[Stored data entries]
————————

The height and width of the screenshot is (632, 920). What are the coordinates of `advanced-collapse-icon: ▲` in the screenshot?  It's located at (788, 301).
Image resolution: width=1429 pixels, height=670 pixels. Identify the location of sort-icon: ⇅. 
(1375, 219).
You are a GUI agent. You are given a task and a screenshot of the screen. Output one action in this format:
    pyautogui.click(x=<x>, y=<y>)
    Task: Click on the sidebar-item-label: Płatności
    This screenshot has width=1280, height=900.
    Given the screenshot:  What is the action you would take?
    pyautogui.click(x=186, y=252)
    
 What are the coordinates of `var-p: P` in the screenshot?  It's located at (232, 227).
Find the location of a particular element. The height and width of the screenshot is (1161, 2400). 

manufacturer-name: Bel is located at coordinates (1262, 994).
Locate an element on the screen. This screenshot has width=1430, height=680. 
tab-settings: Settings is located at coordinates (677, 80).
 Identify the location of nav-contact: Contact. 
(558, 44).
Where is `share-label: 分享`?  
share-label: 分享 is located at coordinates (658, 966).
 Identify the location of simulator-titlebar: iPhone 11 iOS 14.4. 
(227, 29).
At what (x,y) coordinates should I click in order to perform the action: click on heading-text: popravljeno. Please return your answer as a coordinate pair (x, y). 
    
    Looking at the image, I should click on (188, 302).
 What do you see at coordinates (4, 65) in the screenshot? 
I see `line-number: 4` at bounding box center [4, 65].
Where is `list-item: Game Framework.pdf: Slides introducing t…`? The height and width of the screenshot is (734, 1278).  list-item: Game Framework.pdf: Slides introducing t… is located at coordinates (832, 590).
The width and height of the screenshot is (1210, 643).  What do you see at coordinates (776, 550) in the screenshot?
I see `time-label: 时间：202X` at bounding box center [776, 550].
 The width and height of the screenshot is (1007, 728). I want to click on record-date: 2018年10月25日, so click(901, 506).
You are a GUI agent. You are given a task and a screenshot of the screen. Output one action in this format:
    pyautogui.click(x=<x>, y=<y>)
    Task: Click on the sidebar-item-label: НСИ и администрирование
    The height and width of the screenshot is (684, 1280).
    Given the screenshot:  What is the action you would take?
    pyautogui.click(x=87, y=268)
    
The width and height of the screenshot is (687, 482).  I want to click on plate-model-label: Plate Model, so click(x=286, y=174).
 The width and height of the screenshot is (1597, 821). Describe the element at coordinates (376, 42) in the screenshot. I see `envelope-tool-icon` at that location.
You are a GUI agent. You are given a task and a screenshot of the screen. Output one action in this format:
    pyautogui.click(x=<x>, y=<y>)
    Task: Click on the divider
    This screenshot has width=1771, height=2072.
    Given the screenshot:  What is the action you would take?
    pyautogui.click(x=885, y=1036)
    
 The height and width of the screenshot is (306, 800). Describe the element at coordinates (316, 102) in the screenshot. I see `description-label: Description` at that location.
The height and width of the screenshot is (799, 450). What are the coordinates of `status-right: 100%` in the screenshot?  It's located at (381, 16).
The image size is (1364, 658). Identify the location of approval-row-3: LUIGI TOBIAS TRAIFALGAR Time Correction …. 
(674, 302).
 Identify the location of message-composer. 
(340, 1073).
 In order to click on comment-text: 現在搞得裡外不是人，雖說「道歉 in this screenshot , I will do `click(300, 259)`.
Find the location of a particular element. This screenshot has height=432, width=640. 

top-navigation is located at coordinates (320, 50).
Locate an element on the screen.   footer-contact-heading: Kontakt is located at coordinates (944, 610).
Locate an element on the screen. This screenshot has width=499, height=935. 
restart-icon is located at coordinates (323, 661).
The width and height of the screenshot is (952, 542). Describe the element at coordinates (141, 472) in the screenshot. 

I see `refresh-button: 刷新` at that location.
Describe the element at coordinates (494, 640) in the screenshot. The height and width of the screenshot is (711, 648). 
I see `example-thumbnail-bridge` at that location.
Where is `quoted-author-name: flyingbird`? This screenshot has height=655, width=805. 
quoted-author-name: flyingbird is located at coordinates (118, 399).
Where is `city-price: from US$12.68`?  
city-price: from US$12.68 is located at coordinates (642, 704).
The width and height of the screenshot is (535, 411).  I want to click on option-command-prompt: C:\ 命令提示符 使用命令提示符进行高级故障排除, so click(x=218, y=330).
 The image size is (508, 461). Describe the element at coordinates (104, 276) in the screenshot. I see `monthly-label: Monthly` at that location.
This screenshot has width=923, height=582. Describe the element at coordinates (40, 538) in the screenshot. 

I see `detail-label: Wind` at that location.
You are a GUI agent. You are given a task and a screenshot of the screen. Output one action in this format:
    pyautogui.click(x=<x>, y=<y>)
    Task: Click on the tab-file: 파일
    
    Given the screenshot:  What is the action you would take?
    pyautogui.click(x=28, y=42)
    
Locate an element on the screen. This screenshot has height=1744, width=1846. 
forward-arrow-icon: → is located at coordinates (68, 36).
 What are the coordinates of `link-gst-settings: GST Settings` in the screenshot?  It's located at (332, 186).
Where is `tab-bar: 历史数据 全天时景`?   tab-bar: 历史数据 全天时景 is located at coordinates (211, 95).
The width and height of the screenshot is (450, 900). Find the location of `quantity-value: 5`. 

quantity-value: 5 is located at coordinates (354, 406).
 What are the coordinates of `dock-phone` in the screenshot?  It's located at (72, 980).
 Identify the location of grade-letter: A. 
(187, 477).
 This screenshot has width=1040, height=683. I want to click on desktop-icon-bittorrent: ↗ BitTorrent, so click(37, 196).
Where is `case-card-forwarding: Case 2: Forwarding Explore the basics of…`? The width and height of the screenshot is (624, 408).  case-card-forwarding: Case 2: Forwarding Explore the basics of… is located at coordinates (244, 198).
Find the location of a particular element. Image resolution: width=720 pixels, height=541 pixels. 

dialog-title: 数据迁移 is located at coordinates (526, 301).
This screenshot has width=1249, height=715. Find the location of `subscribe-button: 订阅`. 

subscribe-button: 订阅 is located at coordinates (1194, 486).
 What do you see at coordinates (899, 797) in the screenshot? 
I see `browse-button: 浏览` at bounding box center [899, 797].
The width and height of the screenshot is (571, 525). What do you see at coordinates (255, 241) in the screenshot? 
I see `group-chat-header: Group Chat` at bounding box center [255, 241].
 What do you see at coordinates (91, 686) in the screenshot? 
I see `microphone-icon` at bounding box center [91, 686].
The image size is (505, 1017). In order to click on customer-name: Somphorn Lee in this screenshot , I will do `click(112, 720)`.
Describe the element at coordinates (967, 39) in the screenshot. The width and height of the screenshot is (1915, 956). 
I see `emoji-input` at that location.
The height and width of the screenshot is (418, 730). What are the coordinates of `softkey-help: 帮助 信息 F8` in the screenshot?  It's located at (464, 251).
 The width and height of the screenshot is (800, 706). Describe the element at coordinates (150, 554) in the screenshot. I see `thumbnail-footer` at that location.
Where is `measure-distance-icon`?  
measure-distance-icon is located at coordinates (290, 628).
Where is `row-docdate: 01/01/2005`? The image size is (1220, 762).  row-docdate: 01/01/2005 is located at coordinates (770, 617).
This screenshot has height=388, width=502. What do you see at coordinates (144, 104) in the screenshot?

————————

* _JOB_
Please write out, word for word, the part of the records that opens with the line containing "Identify the location of nav-contact: Contact." and closes with the line containing "Looking at the", including both of those lines.

* _WRITTEN REPLY_
 Identify the location of nav-contact: Contact. 
(558, 44).
Where is `share-label: 分享`?  
share-label: 分享 is located at coordinates (658, 966).
 Identify the location of simulator-titlebar: iPhone 11 iOS 14.4. 
(227, 29).
At what (x,y) coordinates should I click in order to perform the action: click on heading-text: popravljeno. Please return your answer as a coordinate pair (x, y). 
    
    Looking at the image, I should click on (188, 302).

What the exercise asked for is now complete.